Not exactly. The truth is, neighborhoods usually see a net increase in job growth.
Imagine a city that is its own LEA, and that it has its own K-12 system. It probably has an elementary school named after a President, a middle school named after a famous local figure, and a high school whose mascot is some kind of animal.
Let’s say there are 4 classes of 25 kids each for each grade level in the elementary and middle schools, meaning the elementary school (grades K-5) has an enrollment of 600 with 24 teachers, the middle school (6-8) an enrollment of 300 with 12 teachers (making 36 District teachers in grades K-8). The high school, which is small because it only serves this LEA, has 400 students and 16 teachers (making 52 District teachers in K-12). Let us further imagine that the District’s elementary and middle schools are underperforming, a charter school comes in to serve grades K-8, and immediately half the kids per grade in K-8 (50 per grade) leave their district school and come to the charter school.
This means that the District elementary school will now have 300 students, the middle school will now have 150, and the charter school will have 450. In a world of neatly packaged math, there would now be 12 teachers at the elementary school, 6 teachers at the middle school, 16 teachers at the high school, and 18 teachers at the K-8 charter school, meaning no change at all in teaching jobs available in the city (still 52 teaching positions, but between 4 schools). Some non-tenured district teachers might lose their jobs, but they could go work for the charter school.
However, sociological math is never that neatly packaged. The 50 kids per grade that left would have left from different classes; for instance, two full classes of 3rd graders wouldn’t leave while two other full classes did not. Instead, you’d see students leaving from different classes within each grade level, and this staggered departure would leave almost all the teachers at the original schools still teaching, just to fewer students.

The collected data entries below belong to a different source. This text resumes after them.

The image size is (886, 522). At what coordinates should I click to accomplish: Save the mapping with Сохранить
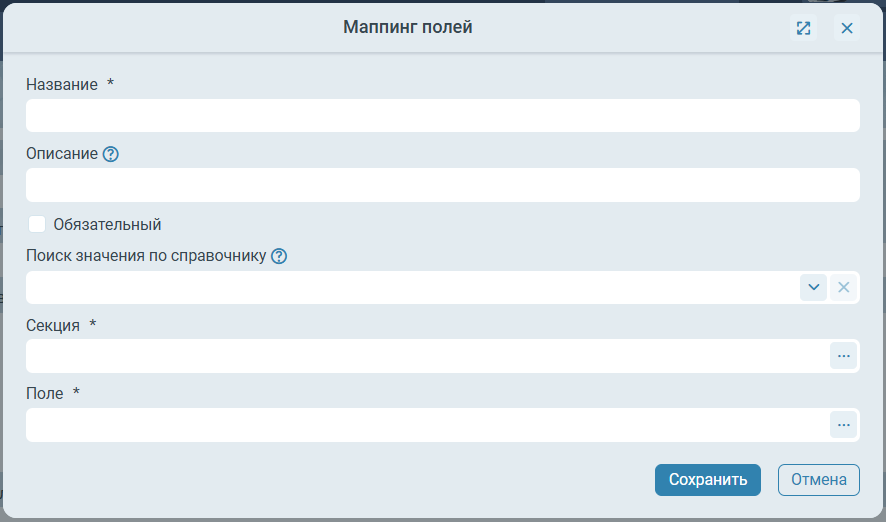pyautogui.click(x=707, y=480)

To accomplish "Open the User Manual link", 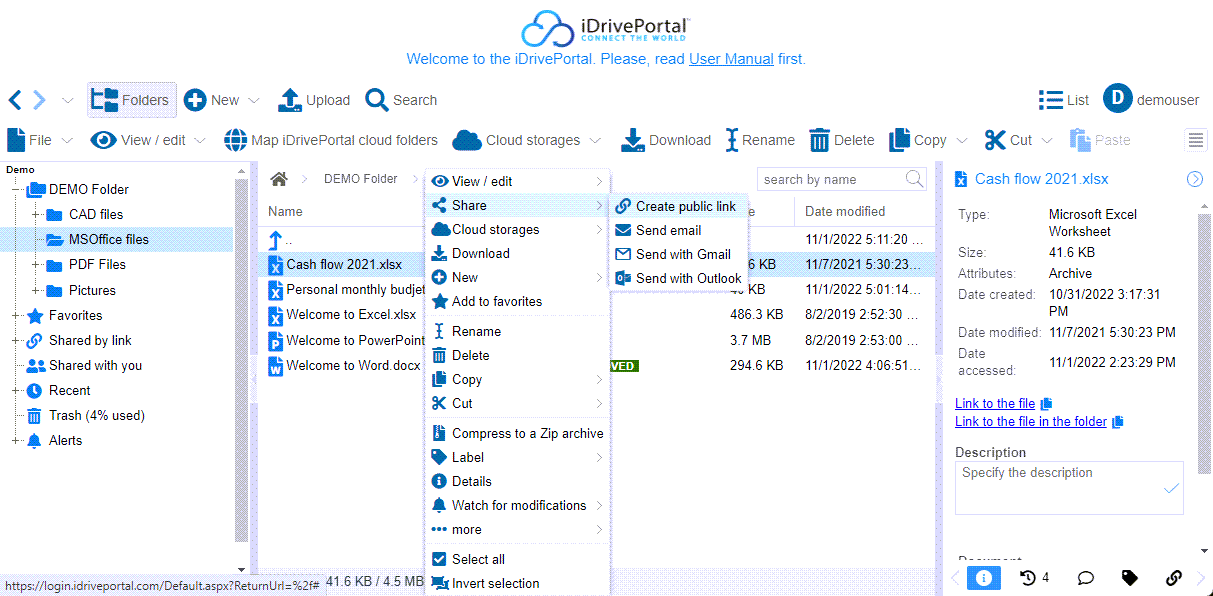I will tap(731, 59).
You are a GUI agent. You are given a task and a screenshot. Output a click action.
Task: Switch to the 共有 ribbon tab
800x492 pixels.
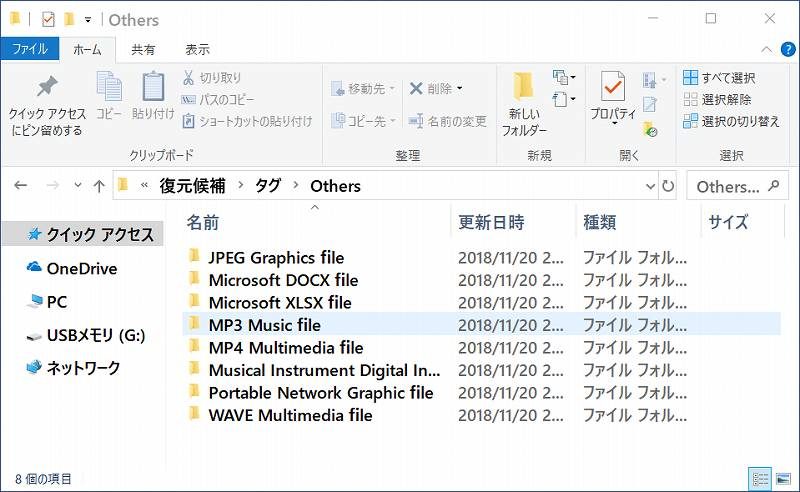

For example, the 50 kids who left from 3rd grade perhaps left in the following sequence: 10 from Class A, 12 from Class B , 8 from Class C, and 20 from Class D (making 50 in all from 3rd Grade). Now, Class D is too small now to warrant its own teacher. With only 5 students, that teacher would be redundant. However, the remaining classes still have the following enrollments: Class A: 15 students, Class B: 13 students, Class C: 17 students. The principal would put the remaining 5 students from Class D into different classes, probably two in Class A and three in Class B, bringing the new class sizes to 17, 16, and 17 for Classes A, B, and C respectively.
This leaves three 3rd Grade teachers with jobs at the elementary school, not the two teachers outlined above in the “world of perfect math” scenario. If we applied this logic to every grade level, there would be (at minimum) 18 teachers still at the elementary school, 9 teachers still at the middle school, and 16 teachers at the high school (which was unaffected anyway), plus the 18 teachers now at the K-8 charter school (making 61 teaching positions). This is a net gain of 9 teaching positions in the city because the charter school spread the K-8 student body out between three schools instead of two.
As you can see, in the worst case scenario there is no net loss of teaching jobs within the LEA, and in a realistic setting there is usually tremendous job creation, especially when you consider the addition at the new charter school of front office workers, custodians, security officers, coaches, lunch ladies, and bus drivers.